Here’s what I learned from a day writing questions in WebAssign — I’m a fan of its randomized question-writing engine. It’s quite flexible and can do just about everything I want with the feature.
As a long-time Moodle fan, I think I’ve been convinced to make the switch to WebAssign. Lemme show you some of the stuff I learned:
Randomized Questions
I can write randomized (Moodle calls them calculated) questions. Here’s what that looks like to the student:

WebAssign supports all the usual question types such as multiple choice, numeric answers, and matching. (By the way, the second part to the above question above uses a new-to-me feature: physPad, a symbolic equation editor. More on physPad later.)
When coding these randomized questions, I can do something like this:
$v = randnum(342,348,1);
which means make the variable ‘v’ be a random whole number from 342 to 348.
Because the WebAssign authoring system is based on Perl syntax (I’ve used it before), I found it fairly straightforward to adapt to the code. Below is a question I wrote with a multi-part randomized set of questions. In case you’re wondering, line 2 shows a weird workaround for randomizing numbers less than one.

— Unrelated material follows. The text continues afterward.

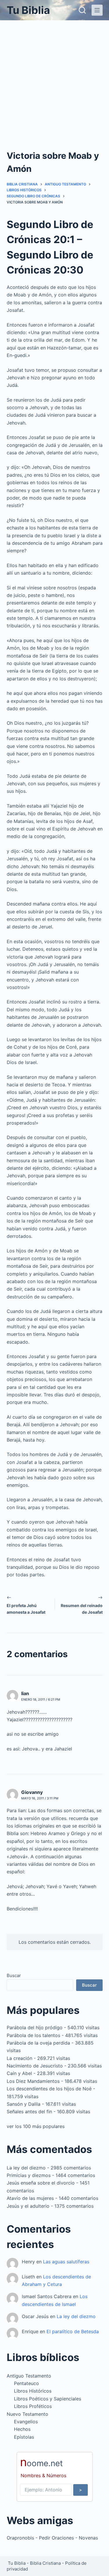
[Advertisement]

I’m impressed at WebAssign’s documentation, which includes video introductions and fully-documented details. Check out “Create Numerical Questions” for example.
Multi-Part Questions
I mentioned multi-part questions above. These were tough to do in Moodle, though possible. Multi-part questions are important to me because I can string together several questions into a coherent whole. Here’s another I wrote:

With more time, I’m eager put together smart multi-part questions that help students move from concrete arithmetic to symbolic algebraic problem-solving.
physPad is Promising
Oh, so working with numbers is too juvenile for you? WebAssign also has a feature to write symbolically. Below is an example from the student POV:

The interface is similar to most WYSIWYG equation editing software out there, plus obvious keyboard equivalents do what you want (for instance, I used the slash key to create the fraction above instead of the physPad button).
I’ve played with some answers that are mathematically identical but look different symbolically and the system was smart enough to recognize a correct answer in several forms. I’m eager to push the limits with physPad.
Direct Measurement Videos Included
Peter Bohacek’s Direct Measurement videos are the bomb and they’re a resource available to WebAssign users.

The Verdict?
WebAssign is robust. Combine the question-writing interface with the numerous supported textbook question banks, and I think I’ve got myself a pretty good system for online testing and homework. WebAssign may replace Moodle for me this year.
Hi Megan, I have a couple of questions. Can it import banks from ExamView? Also, what is the cost? Thanks!